▸ Exercise material
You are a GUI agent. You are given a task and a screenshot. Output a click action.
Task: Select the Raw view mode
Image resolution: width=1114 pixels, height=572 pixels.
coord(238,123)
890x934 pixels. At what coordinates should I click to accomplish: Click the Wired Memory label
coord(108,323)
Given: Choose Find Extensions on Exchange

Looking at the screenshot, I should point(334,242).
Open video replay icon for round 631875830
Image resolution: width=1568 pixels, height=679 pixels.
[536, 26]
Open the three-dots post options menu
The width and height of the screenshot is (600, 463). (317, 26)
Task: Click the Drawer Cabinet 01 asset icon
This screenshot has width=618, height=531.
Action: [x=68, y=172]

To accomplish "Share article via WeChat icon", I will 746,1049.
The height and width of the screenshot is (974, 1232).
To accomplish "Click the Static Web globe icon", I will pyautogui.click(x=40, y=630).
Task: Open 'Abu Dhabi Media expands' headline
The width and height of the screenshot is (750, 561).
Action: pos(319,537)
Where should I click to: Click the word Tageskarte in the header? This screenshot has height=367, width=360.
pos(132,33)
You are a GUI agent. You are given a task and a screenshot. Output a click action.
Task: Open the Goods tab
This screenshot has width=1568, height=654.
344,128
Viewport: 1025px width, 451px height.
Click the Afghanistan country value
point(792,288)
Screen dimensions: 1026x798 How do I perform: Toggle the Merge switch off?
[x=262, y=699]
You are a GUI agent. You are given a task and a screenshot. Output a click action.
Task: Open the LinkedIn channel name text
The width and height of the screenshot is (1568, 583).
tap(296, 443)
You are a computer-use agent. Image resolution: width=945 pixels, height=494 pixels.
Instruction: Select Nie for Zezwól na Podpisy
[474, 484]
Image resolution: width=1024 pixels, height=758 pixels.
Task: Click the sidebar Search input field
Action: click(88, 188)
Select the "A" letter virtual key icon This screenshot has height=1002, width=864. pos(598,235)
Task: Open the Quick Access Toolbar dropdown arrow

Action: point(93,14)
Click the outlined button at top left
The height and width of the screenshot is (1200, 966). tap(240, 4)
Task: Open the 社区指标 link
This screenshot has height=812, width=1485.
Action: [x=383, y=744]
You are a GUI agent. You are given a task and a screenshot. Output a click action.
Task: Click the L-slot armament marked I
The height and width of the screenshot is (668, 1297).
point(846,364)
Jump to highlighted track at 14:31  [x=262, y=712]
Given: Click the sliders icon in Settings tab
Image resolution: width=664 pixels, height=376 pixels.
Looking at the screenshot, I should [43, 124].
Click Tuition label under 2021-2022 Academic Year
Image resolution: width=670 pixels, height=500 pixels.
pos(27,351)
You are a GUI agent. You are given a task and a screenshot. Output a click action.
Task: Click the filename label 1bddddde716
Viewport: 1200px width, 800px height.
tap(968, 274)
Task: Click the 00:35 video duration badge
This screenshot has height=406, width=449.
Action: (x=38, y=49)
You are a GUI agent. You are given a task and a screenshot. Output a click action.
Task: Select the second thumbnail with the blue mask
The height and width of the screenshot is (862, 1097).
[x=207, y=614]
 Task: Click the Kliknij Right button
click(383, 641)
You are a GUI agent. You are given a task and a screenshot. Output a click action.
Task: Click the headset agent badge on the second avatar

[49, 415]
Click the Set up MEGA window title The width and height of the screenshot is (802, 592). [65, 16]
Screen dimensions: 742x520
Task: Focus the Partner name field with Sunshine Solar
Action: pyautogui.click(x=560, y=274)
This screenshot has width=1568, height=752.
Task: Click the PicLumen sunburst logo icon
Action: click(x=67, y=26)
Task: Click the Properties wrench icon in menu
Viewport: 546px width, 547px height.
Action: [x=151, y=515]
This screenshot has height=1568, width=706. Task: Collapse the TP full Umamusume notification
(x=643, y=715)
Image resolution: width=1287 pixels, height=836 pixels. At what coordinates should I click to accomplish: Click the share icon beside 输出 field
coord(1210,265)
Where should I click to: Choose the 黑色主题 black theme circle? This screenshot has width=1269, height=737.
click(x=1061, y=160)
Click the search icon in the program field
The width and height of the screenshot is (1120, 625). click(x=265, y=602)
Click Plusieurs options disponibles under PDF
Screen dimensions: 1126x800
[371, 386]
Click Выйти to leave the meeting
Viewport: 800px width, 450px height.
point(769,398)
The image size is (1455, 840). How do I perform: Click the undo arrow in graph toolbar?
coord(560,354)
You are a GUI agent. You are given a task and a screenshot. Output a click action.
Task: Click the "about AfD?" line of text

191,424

▸ Try it
The full listing above should be restated word for word.

▸ Response area
You are a GUI agent. You are given a task and a screenshot. Output a click action.
Task: Select the Raw view mode
Image resolution: width=1114 pixels, height=572 pixels.
coord(238,123)
890x934 pixels. At what coordinates should I click to accomplish: Click the Wired Memory label
coord(108,323)
Given: Choose Find Extensions on Exchange

Looking at the screenshot, I should point(334,242).
Open video replay icon for round 631875830
Image resolution: width=1568 pixels, height=679 pixels.
[536, 26]
Open the three-dots post options menu
The width and height of the screenshot is (600, 463). (317, 26)
Task: Click the Drawer Cabinet 01 asset icon
This screenshot has width=618, height=531.
Action: [x=68, y=172]

To accomplish "Share article via WeChat icon", I will 746,1049.
The height and width of the screenshot is (974, 1232).
To accomplish "Click the Static Web globe icon", I will pyautogui.click(x=40, y=630).
Task: Open 'Abu Dhabi Media expands' headline
The width and height of the screenshot is (750, 561).
Action: pos(319,537)
Where should I click to: Click the word Tageskarte in the header? This screenshot has height=367, width=360.
pos(132,33)
You are a GUI agent. You are given a task and a screenshot. Output a click action.
Task: Open the Goods tab
This screenshot has width=1568, height=654.
344,128
Viewport: 1025px width, 451px height.
Click the Afghanistan country value
point(792,288)
Screen dimensions: 1026x798 How do I perform: Toggle the Merge switch off?
[x=262, y=699]
You are a GUI agent. You are given a task and a screenshot. Output a click action.
Task: Open the LinkedIn channel name text
The width and height of the screenshot is (1568, 583).
tap(296, 443)
You are a computer-use agent. Image resolution: width=945 pixels, height=494 pixels.
Instruction: Select Nie for Zezwól na Podpisy
[474, 484]
Image resolution: width=1024 pixels, height=758 pixels.
Task: Click the sidebar Search input field
Action: click(88, 188)
Select the "A" letter virtual key icon This screenshot has height=1002, width=864. pos(598,235)
Task: Open the Quick Access Toolbar dropdown arrow

Action: point(93,14)
Click the outlined button at top left
The height and width of the screenshot is (1200, 966). tap(240, 4)
Task: Open the 社区指标 link
This screenshot has height=812, width=1485.
Action: [x=383, y=744]
You are a GUI agent. You are given a task and a screenshot. Output a click action.
Task: Click the L-slot armament marked I
The height and width of the screenshot is (668, 1297).
point(846,364)
Jump to highlighted track at 14:31  [x=262, y=712]
Given: Click the sliders icon in Settings tab
Image resolution: width=664 pixels, height=376 pixels.
Looking at the screenshot, I should [43, 124].
Click Tuition label under 2021-2022 Academic Year
Image resolution: width=670 pixels, height=500 pixels.
pos(27,351)
You are a GUI agent. You are given a task and a screenshot. Output a click action.
Task: Click the filename label 1bddddde716
Viewport: 1200px width, 800px height.
tap(968, 274)
Task: Click the 00:35 video duration badge
This screenshot has height=406, width=449.
Action: (x=38, y=49)
You are a GUI agent. You are given a task and a screenshot. Output a click action.
Task: Select the second thumbnail with the blue mask
The height and width of the screenshot is (862, 1097).
[x=207, y=614]
 Task: Click the Kliknij Right button
click(383, 641)
You are a GUI agent. You are given a task and a screenshot. Output a click action.
Task: Click the headset agent badge on the second avatar

[49, 415]
Click the Set up MEGA window title The width and height of the screenshot is (802, 592). [65, 16]
Screen dimensions: 742x520
Task: Focus the Partner name field with Sunshine Solar
Action: pyautogui.click(x=560, y=274)
This screenshot has width=1568, height=752.
Task: Click the PicLumen sunburst logo icon
Action: click(x=67, y=26)
Task: Click the Properties wrench icon in menu
Viewport: 546px width, 547px height.
Action: [x=151, y=515]
This screenshot has height=1568, width=706. Task: Collapse the TP full Umamusume notification
(x=643, y=715)
Image resolution: width=1287 pixels, height=836 pixels. At what coordinates should I click to accomplish: Click the share icon beside 输出 field
coord(1210,265)
Where should I click to: Choose the 黑色主题 black theme circle? This screenshot has width=1269, height=737.
click(x=1061, y=160)
Click the search icon in the program field
The width and height of the screenshot is (1120, 625). click(x=265, y=602)
Click Plusieurs options disponibles under PDF
Screen dimensions: 1126x800
[371, 386]
Click Выйти to leave the meeting
Viewport: 800px width, 450px height.
point(769,398)
The image size is (1455, 840). How do I perform: Click the undo arrow in graph toolbar?
coord(560,354)
You are a GUI agent. You are given a task and a screenshot. Output a click action.
Task: Click the "about AfD?" line of text

191,424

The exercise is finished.